I sigh, coming back to reality, to the girl who kept clasping onto my chest, accidentally moistening it with salty tears. I heard her sob once or twice. Each one felt like plummeting a knife into my stomach. I scorned the noise of her sobbing.

"Can I go up to your dorm? I don't think I want to" She eventually faced me voluntarily, and I responded, immediately knowing what she was about to say before she had to say it.

"Let's go." I pulled her waist.

She didn't want to go back to her and Luna's dorm. She couldn't. She's a powerful woman, but no person that strong can sleep in a room right after the other habitant has passed away. It's vile, disgusting, and betrayal-like almost.

I dropped her off in my dormitory, knowing she wanted to be alone. It's unusual; I know what she feels when she doesn't have to tell me anything about it. I know what she thinks, and I know what her spirit wants.

"I'll be back.

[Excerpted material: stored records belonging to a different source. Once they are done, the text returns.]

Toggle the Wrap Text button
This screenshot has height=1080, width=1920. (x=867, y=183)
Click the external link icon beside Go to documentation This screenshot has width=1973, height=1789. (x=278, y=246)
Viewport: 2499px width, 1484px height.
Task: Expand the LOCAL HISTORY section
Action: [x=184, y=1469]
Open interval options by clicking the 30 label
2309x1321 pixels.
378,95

If you need me, you know where to find me." I referred to her left wrist as I grabbed her hand, and instantly she knew what I was talking about; the Astronomy Tower, where I once told her I learned her wrist had twenty-four freckles.

I felt like shrieking once I reached the elevated building. I pondered how high the jump was by my casual looks and leaned over the metal railing. I imagined what it would feel like, just jumping down the forty feet drop.

She's like this because of your fucking fault, Draco.

You destroyed her.

You cost her her best friend.

It's her body on your hands. Not Pansy's, not Ambrose's.

She doesn't deserve my repercussions.

It's you. It's always fucking you.

Why do you wreck every single thing you touch? You thought this time would be different?

Don't feel guilty, because it's your fault again.

You shouldn't be so stunned knowing you made another human cry over your actions.

When will you fucking stop?

As if my soul could bleed a sea through my eyes, that was the beginning of my sobbing. "Tell her I'm sorry." If there's a God or there's a sign, I scream and beg for them to deliver my message. Because I don't think I can anymore.